_Problem details_:
Please print exactly the lines from the one containing "Where should I click to: Click" through the last line of the records, and only those. Leave out any pictures.

[Collection entries]

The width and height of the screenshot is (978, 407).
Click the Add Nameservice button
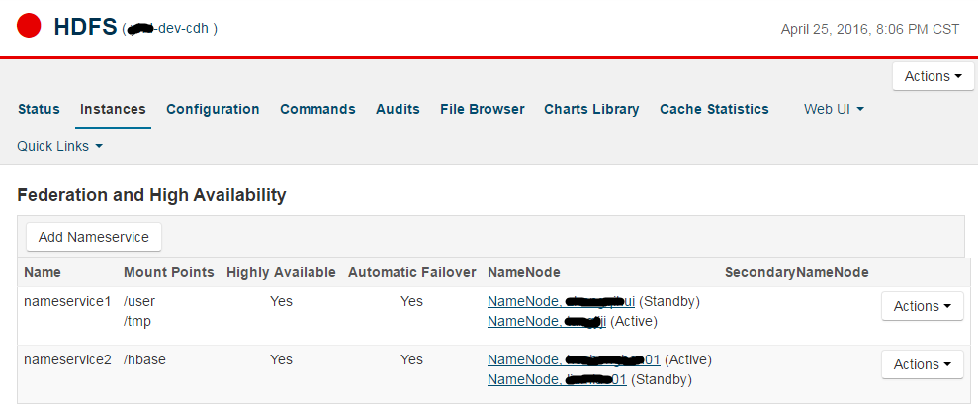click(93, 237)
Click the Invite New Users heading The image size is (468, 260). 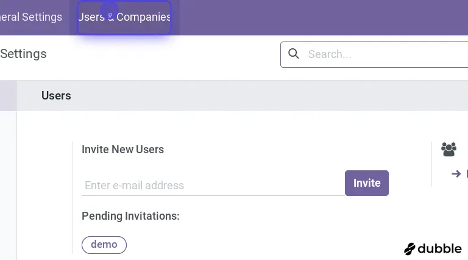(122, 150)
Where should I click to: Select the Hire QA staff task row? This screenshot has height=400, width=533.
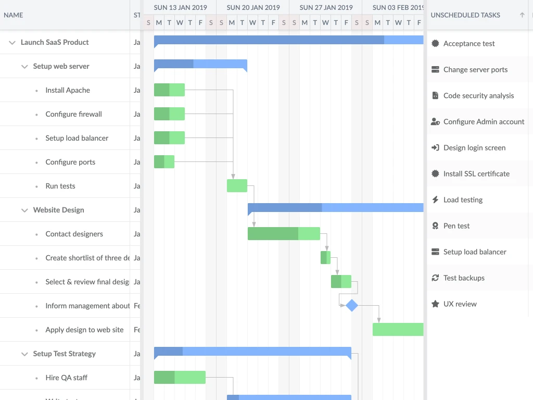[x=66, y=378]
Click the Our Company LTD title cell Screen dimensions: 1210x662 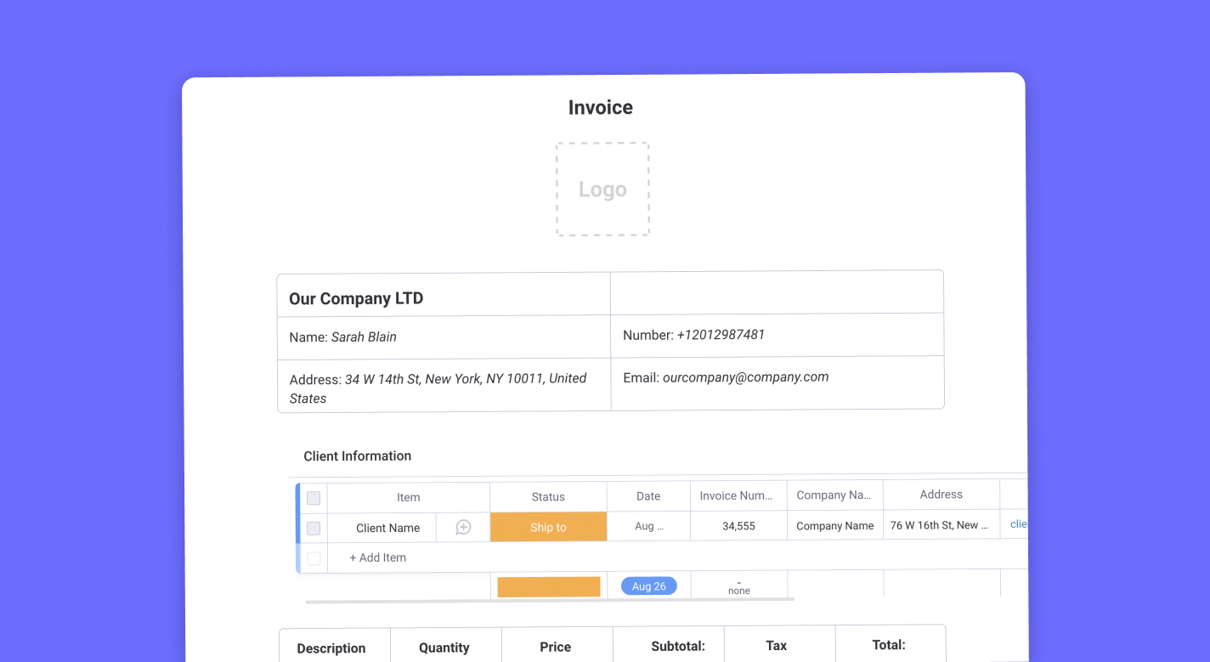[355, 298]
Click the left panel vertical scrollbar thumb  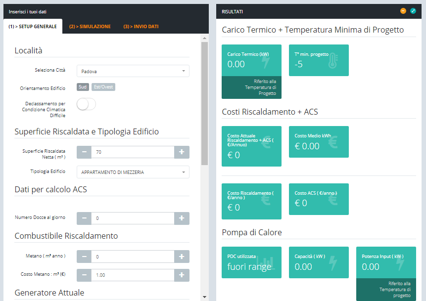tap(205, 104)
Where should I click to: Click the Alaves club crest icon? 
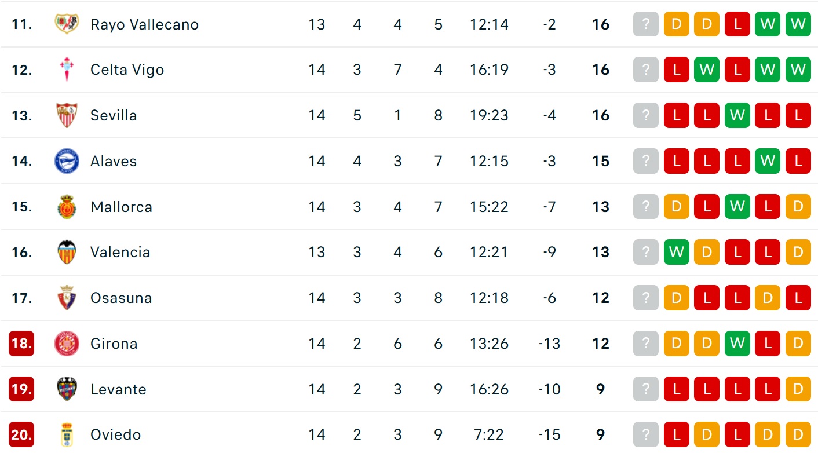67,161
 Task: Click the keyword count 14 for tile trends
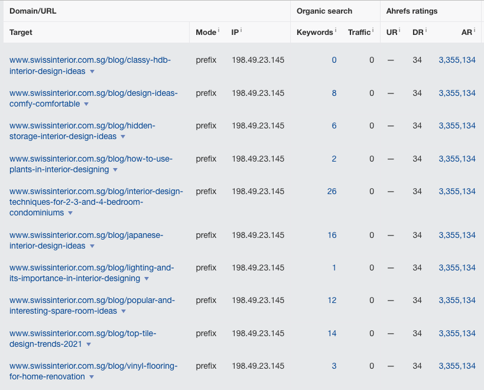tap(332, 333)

_Problem solution_:
Where should I click to: Click the Alaves club crest icon? 
67,161
 Task: Click the keyword count 14 for tile trends
tap(332, 333)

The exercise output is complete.